What needs to be done:
Copy word for word the lines of the records below, beginning at the one with "You are a computer-use" and finishing at the one with "Task: Click the 23 ч. 15 мин. time cell", ends included, but none of the pictures.

[Exercise materials]

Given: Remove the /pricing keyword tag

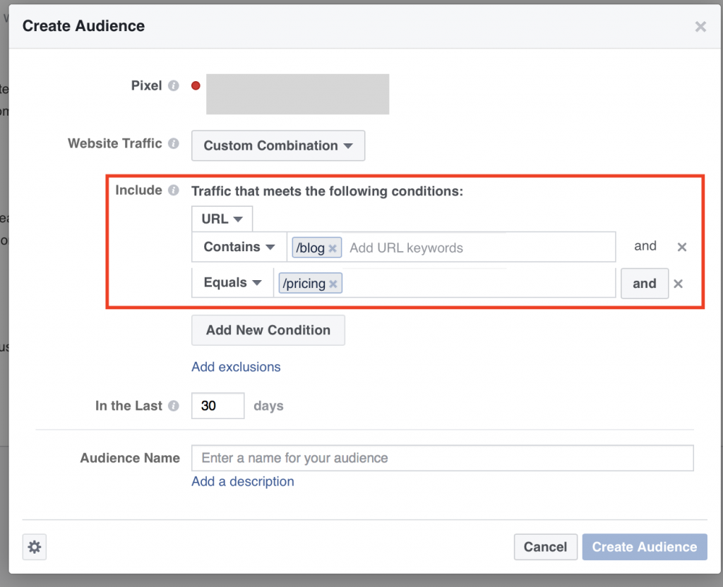Looking at the screenshot, I should (332, 283).
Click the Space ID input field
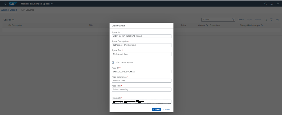Image resolution: width=282 pixels, height=115 pixels. [x=141, y=36]
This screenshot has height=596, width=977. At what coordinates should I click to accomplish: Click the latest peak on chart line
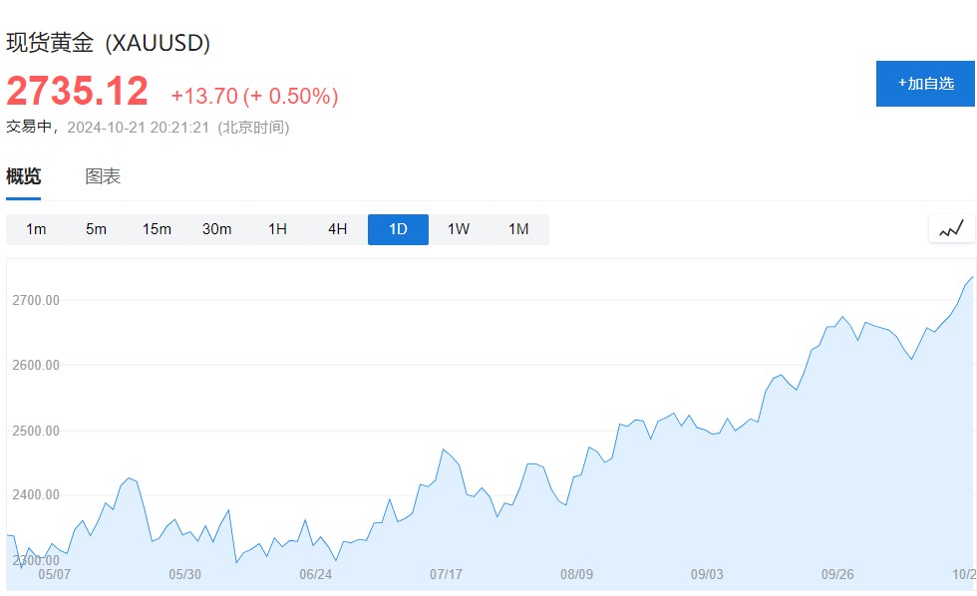tap(972, 277)
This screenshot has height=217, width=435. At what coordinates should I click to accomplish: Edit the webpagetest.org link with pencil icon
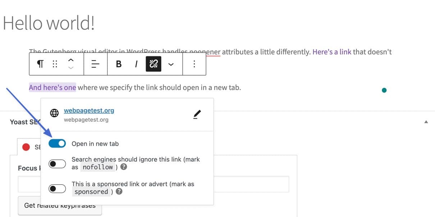click(197, 114)
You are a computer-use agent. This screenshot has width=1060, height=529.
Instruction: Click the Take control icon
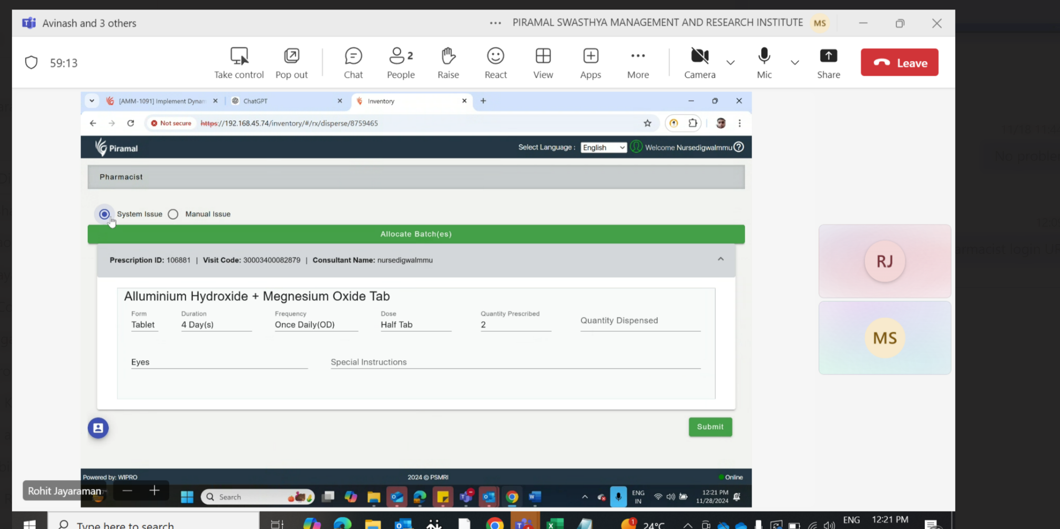point(239,56)
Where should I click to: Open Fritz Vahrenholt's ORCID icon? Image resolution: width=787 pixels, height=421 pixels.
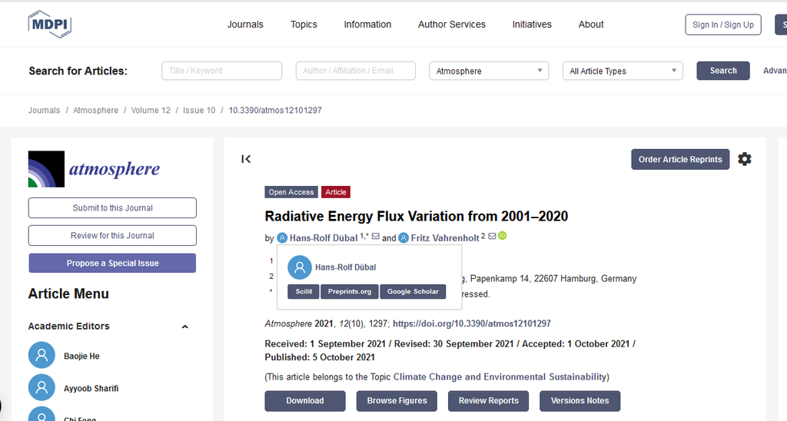503,236
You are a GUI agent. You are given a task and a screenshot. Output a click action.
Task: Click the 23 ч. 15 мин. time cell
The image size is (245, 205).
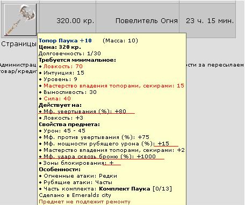coord(210,21)
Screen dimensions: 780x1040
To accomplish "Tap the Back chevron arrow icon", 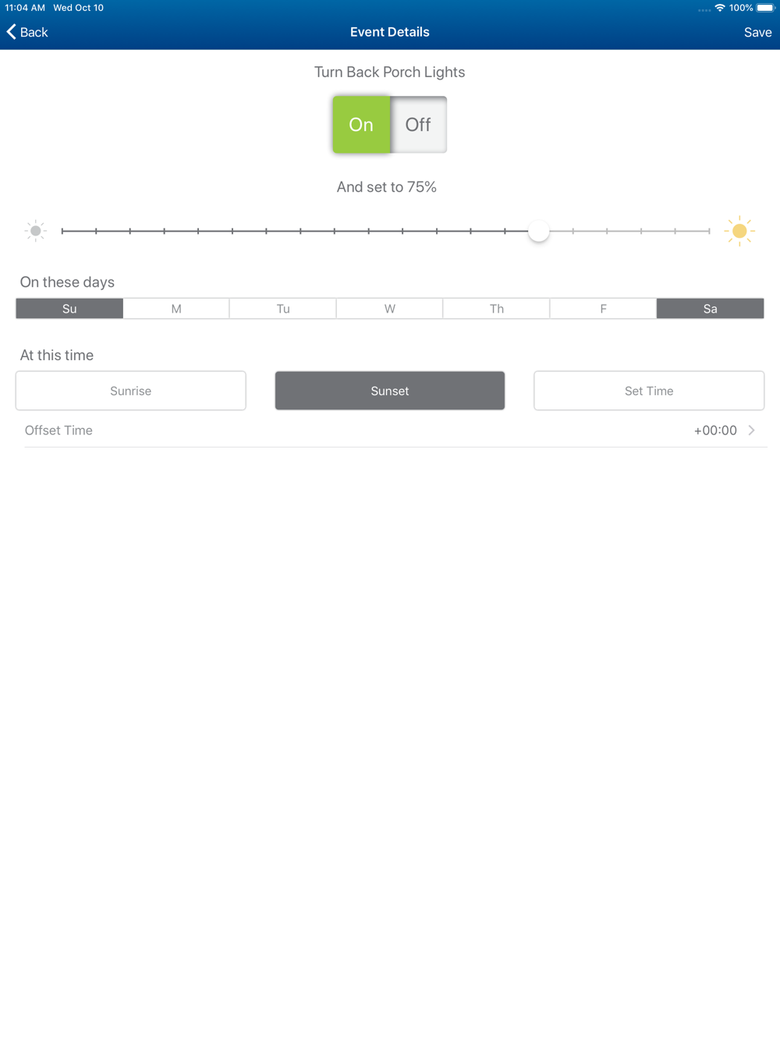I will pos(11,31).
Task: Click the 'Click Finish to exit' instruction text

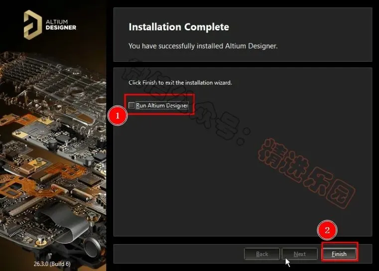Action: [x=180, y=82]
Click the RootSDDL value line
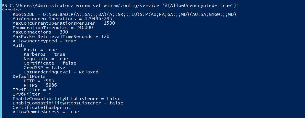 click(x=124, y=14)
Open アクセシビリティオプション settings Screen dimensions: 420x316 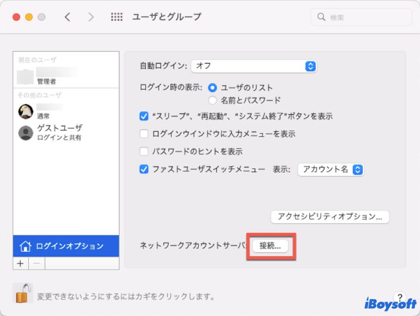[x=330, y=216]
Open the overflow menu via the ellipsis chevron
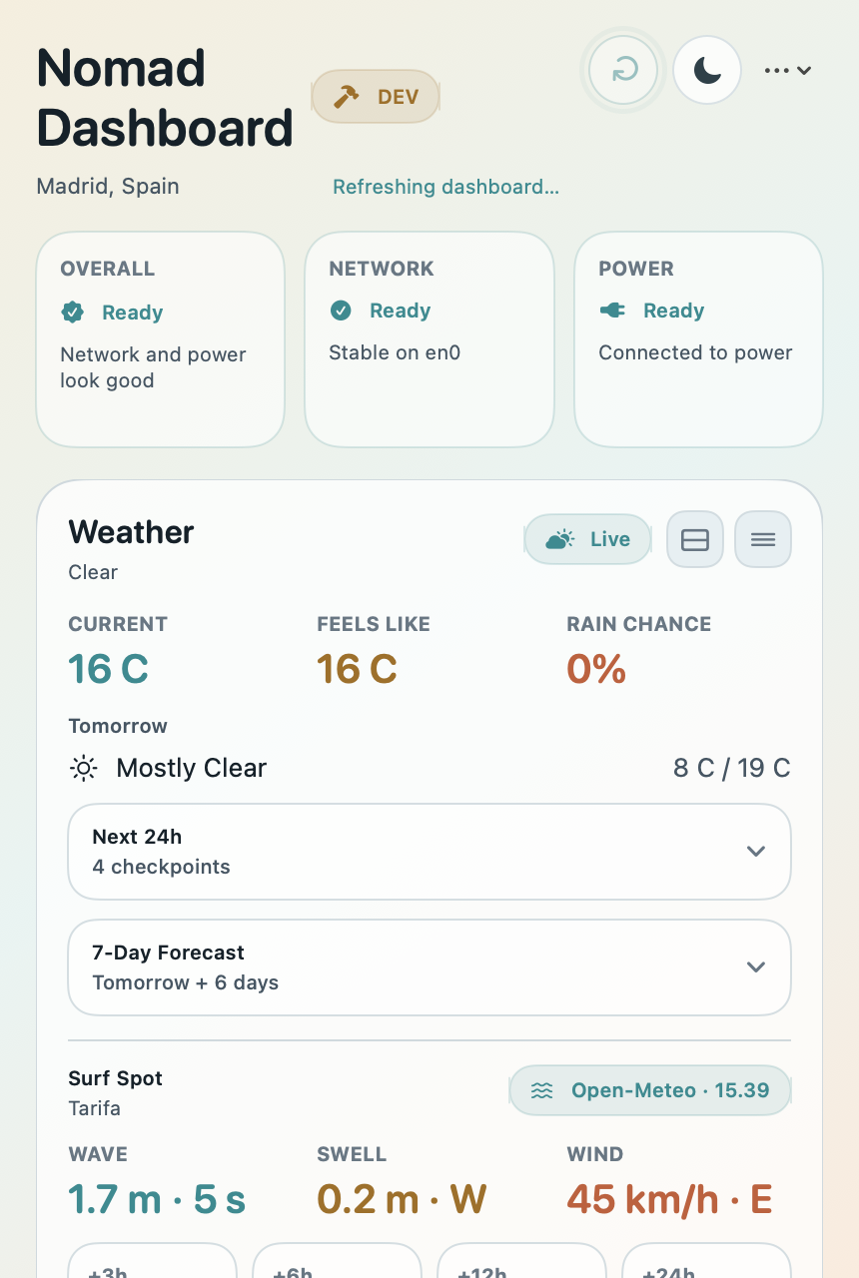 tap(786, 70)
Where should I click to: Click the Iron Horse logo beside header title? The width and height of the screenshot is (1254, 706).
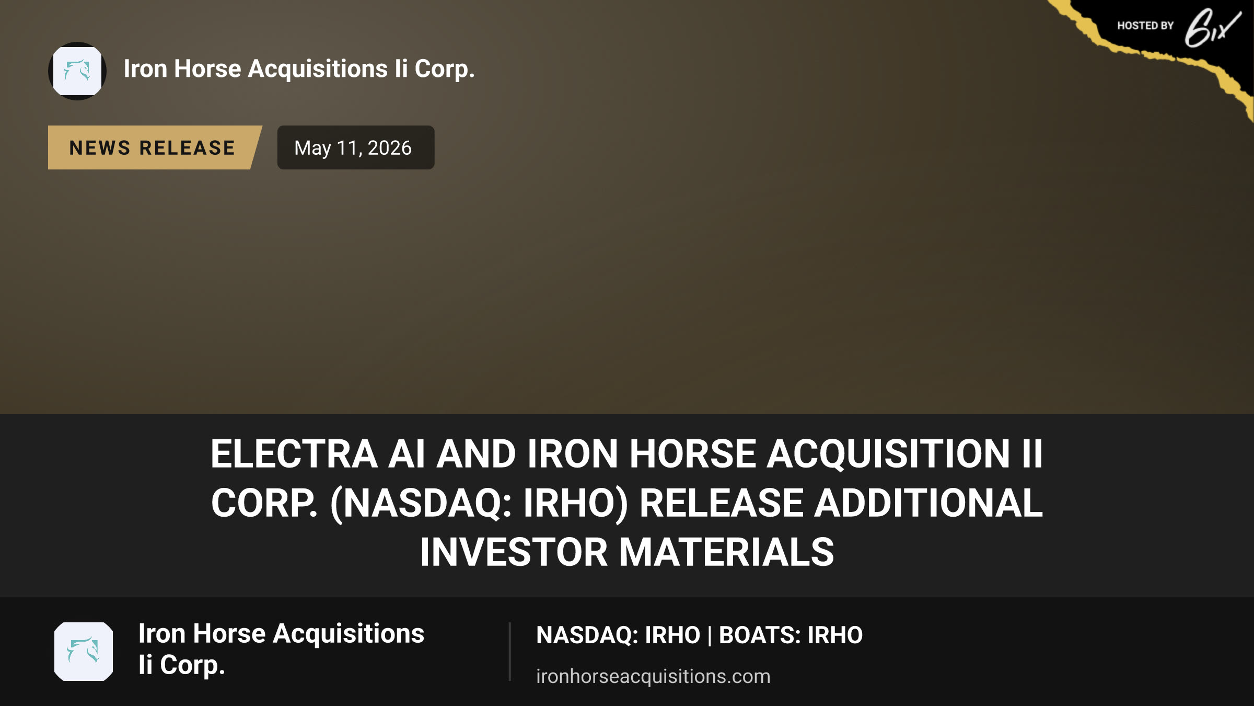[77, 71]
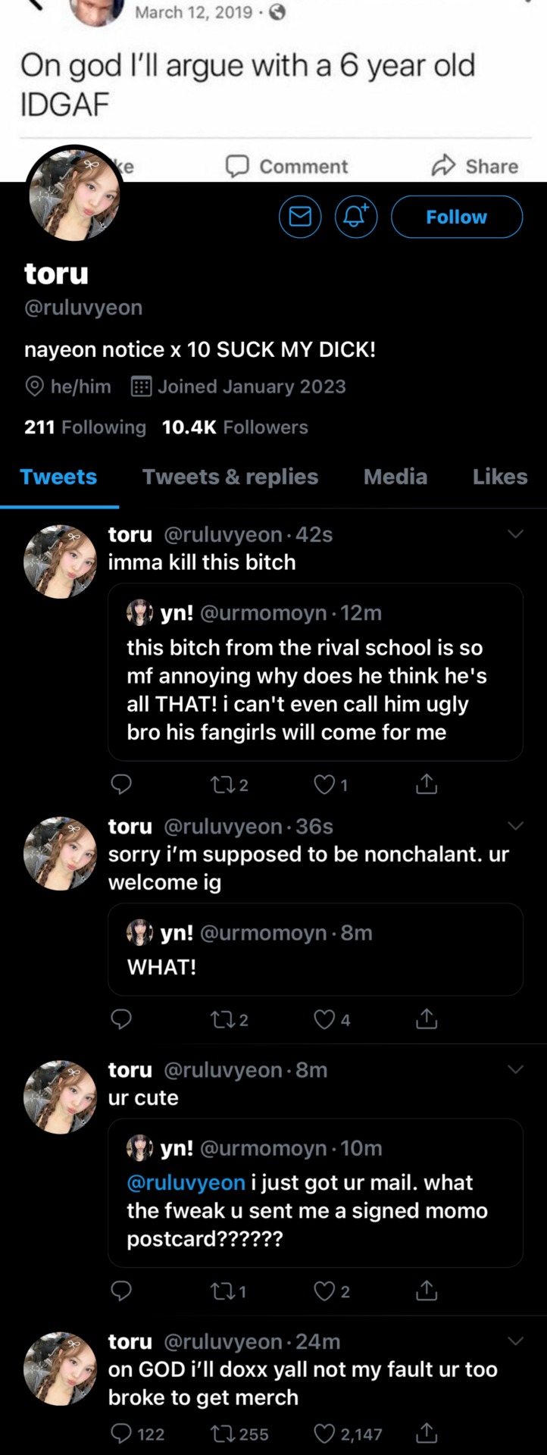Retweet the 'ur cute' tweet
The image size is (547, 1455).
pyautogui.click(x=222, y=1291)
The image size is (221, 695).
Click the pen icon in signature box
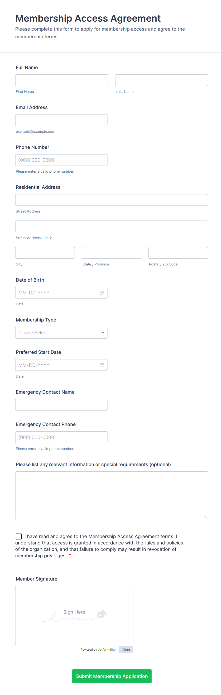[x=102, y=614]
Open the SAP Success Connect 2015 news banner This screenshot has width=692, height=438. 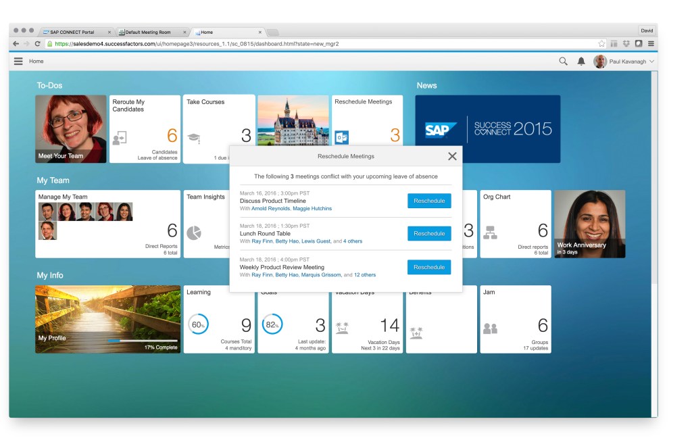tap(487, 129)
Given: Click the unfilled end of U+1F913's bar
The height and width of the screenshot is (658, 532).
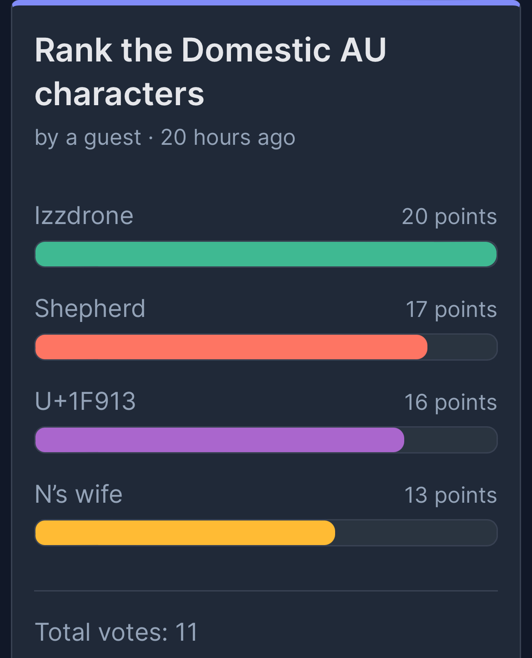Looking at the screenshot, I should [x=450, y=440].
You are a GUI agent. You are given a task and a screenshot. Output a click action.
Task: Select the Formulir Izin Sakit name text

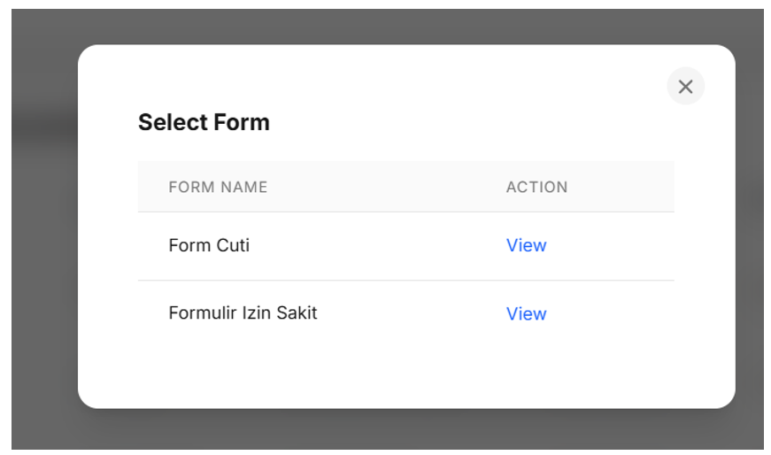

[/Exercise materials]

Result below:
You are a computer-use agent. This screenshot has width=1060, height=529.
Instruction: Click the Take control icon
point(239,56)
Where should I click to: Open Fritz Vahrenholt's ORCID icon? Image resolution: width=787 pixels, height=421 pixels.
503,236
You are a GUI agent. You are given a task and a screenshot. Output a click action.
Task: Click the 23 ч. 15 мин. time cell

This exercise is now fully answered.